Environments:
1. Install PyTorch manually https://pytorch.org/get-started/locally/
2. Run `pip install -e .[finetune]`

In [None]:
import os

from huggingface_hub import login
from transformers import AutoModelForCausalLM, AutoTokenizer, PreTrainedTokenizerBase
from transformers.models.qwen2 import Qwen2ForCausalLM
from transformers.tokenization_utils_base import BatchEncoding

In [None]:
# Load the pretrained model and tokenizer
model_id = "Qwen/Qwen2.5-Coder-3B-Instruct"
model: Qwen2ForCausalLM = AutoModelForCausalLM.from_pretrained(model_id)
tokenizer: PreTrainedTokenizerBase = AutoTokenizer.from_pretrained(model_id)

In [None]:
# train the output head only
for param in model.parameters():
    param.requires_grad = False
for param in model.lm_head.parameters():
    param.requires_grad = True

In [None]:
instruction = """You are Git Commit Message Pro, a specialist in crafting precise, professional Git commit messages from .diff files. Your role is to analyze these files, interpret the changes, and generate a clear, direct commit message.

Guidelines:
1. Be specific about the type of change (e.g., "Rename variable X to Y", "Extract method Z from class W").
2. Prefer to write it on why and how instead of what changed.
3. Interpret the changes; do not transcribe the diff.
4. If you cannot read the entire file, attempt to generate a message based on the available information.
5. Be concise and summarize the most important changes. Keep your response in 1 sentence."""

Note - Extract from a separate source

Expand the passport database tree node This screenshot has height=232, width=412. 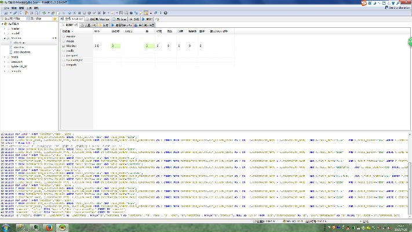(x=4, y=61)
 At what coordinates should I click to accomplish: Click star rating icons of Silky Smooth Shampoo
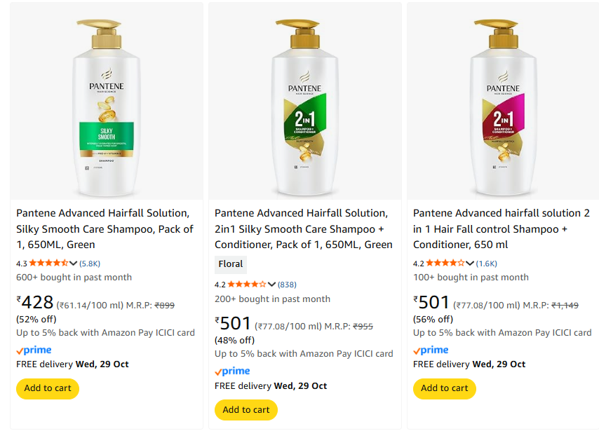(48, 264)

def make_input(diff: str, message: str | None):
    """Create a conversation-like input for modelling"""

    conversation = [
        {"role": "user", "content": instruction + "\n\nInputs:\n" + diff},
    ]
    if message is not None:
        conversation.append({"role": "assistant", "content": message})
    return conversation


def extra_pad_to_ignore(labels: list[int], pad_id: int, ignore_idx: int = -100):
    """Convert padding to ignore index after the first pad token"""
    if pad_id in labels:
        first_pad_idx = labels.index(pad_id)
        for i, l in enumerate(labels):
            if i > first_pad_idx and l == pad_id:
                labels[i] = ignore_idx
    return labels


def non_completion_to_ignore(
    labels: list[int],
    begin_phrase: list[int],
    end_phrase: list[int],
    ignore_idx: int = -100,
):
    """Convert all labels outside each begine_phrase, end_phrase pair to ignore, excluding those phrases

    More: https://towardsdatascience.com/to-mask-or-not-to-mask-the-effect-of-prompt-tokens-on-instruction-tuning-016f85fd67f4/
    """

    # Create a result list initialized with the ignore index
    result = [ignore_idx] * len(labels)

    # Flags to indicate whether we are inside a valid phrase
    inside_phrase = False

    # Lengths of the phrases for easier reference
    begin_length = len(begin_phrase)
    end_length = len(end_phrase)

    i = 0
    while i < len(labels):
        # Check for begin_phrase
        if labels[i : i + begin_length] == begin_phrase:
            inside_phrase = True
            # Mark the begin phrase
            result[i : i + begin_length] = begin_phrase
            i += begin_length
            continue

        # Check for end_phrase
        if labels[i : i + end_length] == end_phrase and inside_phrase:
            inside_phrase = False
            # Mark the end phrase
            result[i : i + end_length] = end_phrase
            i += end_length
            continue

        # If we're inside a valid phrase, keep the label
        if inside_phrase:
            result[i] = labels[i]

        i += 1

    return result

In [None]:
# check the tokenizer and tokens processing
conversation = [
    {"role": "user", "content": "Hello"},
    {"role": "assistant", "content": "World"},
]
print(tokenizer.apply_chat_template(conversation, tokenize=False))
print(tokenizer.apply_chat_template(conversation))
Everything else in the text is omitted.